[Records from a data source]
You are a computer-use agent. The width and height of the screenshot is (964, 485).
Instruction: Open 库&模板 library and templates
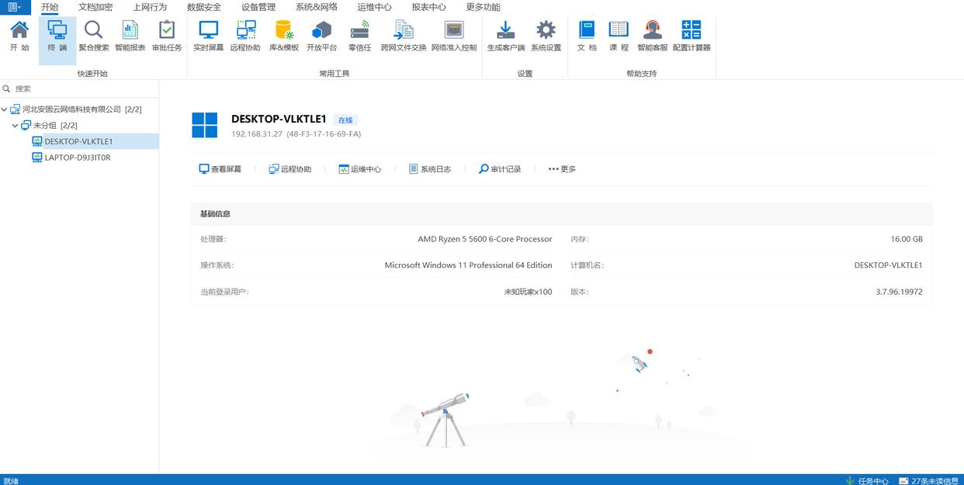(284, 36)
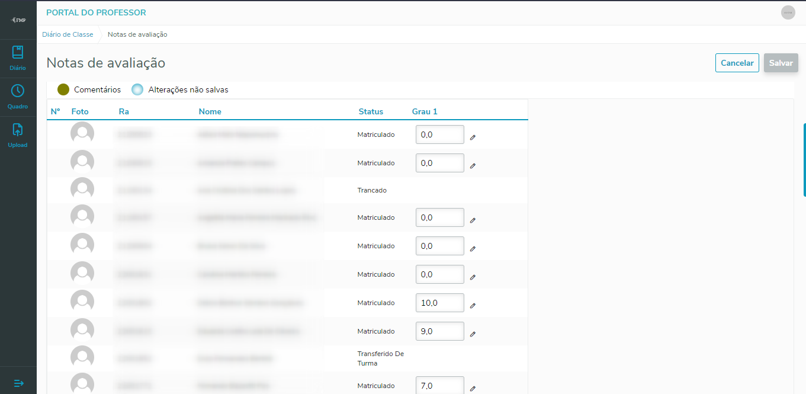The width and height of the screenshot is (806, 394).
Task: Click the FMP logo in sidebar
Action: 18,20
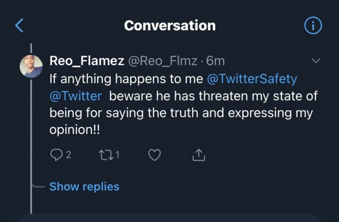Tap the reply count number 2
This screenshot has height=222, width=339.
(69, 155)
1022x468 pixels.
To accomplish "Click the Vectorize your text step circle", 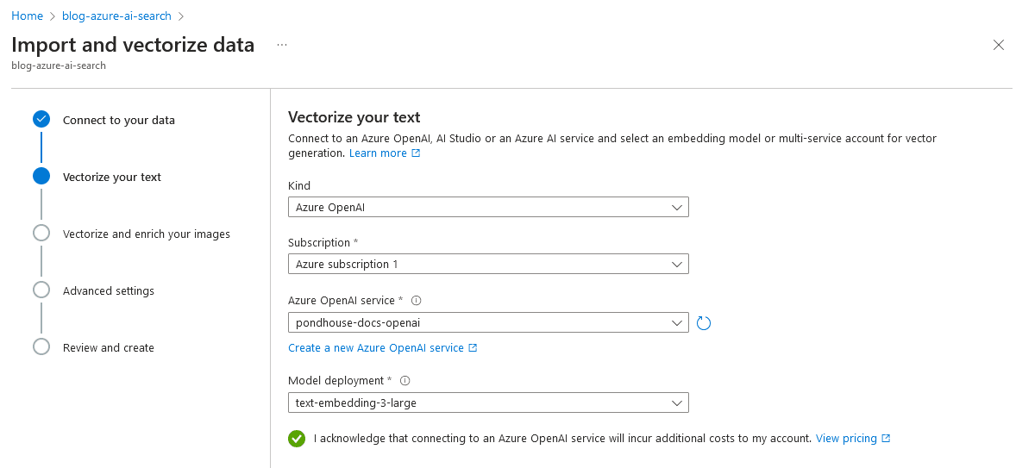I will (41, 177).
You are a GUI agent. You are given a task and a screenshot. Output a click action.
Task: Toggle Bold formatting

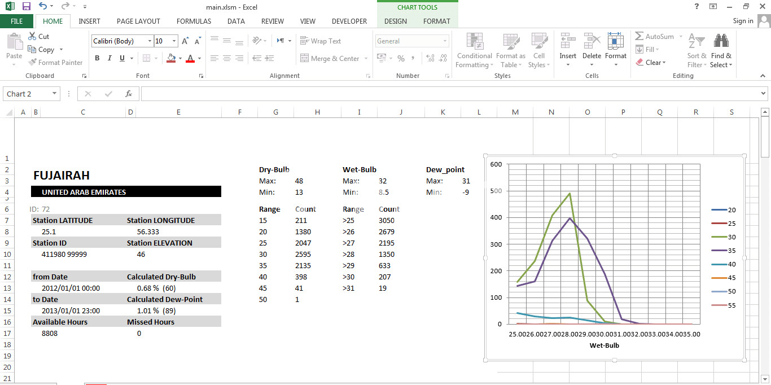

### Directions
The expected output is an exact copy of the lines from the one with "You are a GUI" to the final line of the entries above, pictures excepted; please include both ends.

### Written response
You are a GUI agent. You are given a task and a screenshot. Output a click action.
Task: Toggle Bold formatting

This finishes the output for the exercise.